Like a player who pounds on the main button of the gamepad in order to get rid of the lenghy dialogues and finally get to the beat' em up travelling. But to reach and win against the seven ex, Scott will need to become less predictable.

Introductive headbanner to the Canadian Mint's page about the circulating coins (Canadian Mint website).
A fantasy fiction even if only Scott, Ramona and the seven evil exes diverged from reality: demon invocation, vegan telekinesy (??!), draconic music, and of course: magic sword.

The specificity of the video game, issued alongside the movie, is that the player needs to see the value of the coins he gets from defeating enemies. Despite designed for high definition game consoles - PlayStation 3 and Xbox 360, Ubiosft Montreal studio created a 16 bit graphism, imitating the 1990s consoles such as the Super NES and the Sega's Megadrive.

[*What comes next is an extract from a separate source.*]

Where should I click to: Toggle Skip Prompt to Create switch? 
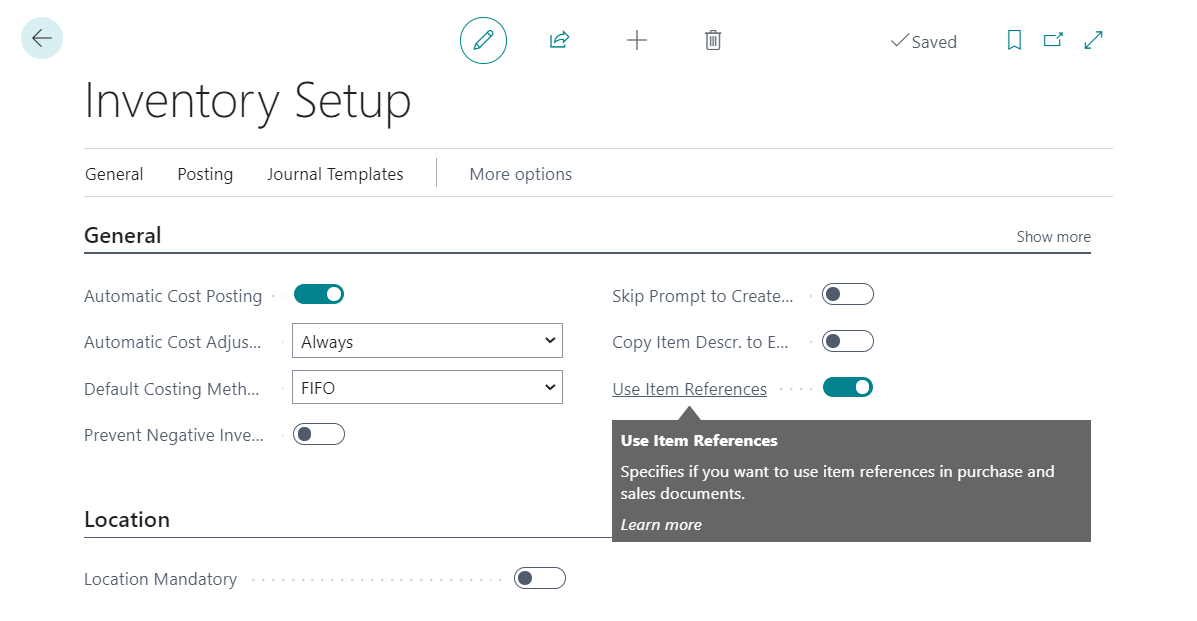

But, all coins are immediately identifiable as Canadian coins. Let's have a look again:
A second screen capture (same walkthrough by DPADAttacks!-SpongeFreakDX). 
The exaggerated tail of the beaver for the 5 cent coin (nickel) ; the triangles for the sails of the Bluenose on the little ten cents (dime), a ship well known to philatelists ; the caribou of the quarter of dollar.

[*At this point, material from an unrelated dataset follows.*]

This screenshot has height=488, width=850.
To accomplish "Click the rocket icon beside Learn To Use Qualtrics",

Then the studio designer skipped the half dollar bearing the arms of Canada, just like they didn't depict the effigy of Queen Elizabeth II: no politics in a video game.

Directly up to the yellow dollar coin with a childish bird: the loonie who gave the nickname of the coin. Finally, found only after defeating bosses: the bicolor two dollar coin with a large animal. A bison? No, a polar bear, toonie, with strangely exaggerated ears.

What's left to say: since 2012, the one and two dollar coins have been modified to fight falsification while the one cent have been progressively taken out of circulation.

No maple leaf in the game.

Note : the video game presented here was sold on the on-line stores of PlayStation 3 and Xbox 360 until December 2014.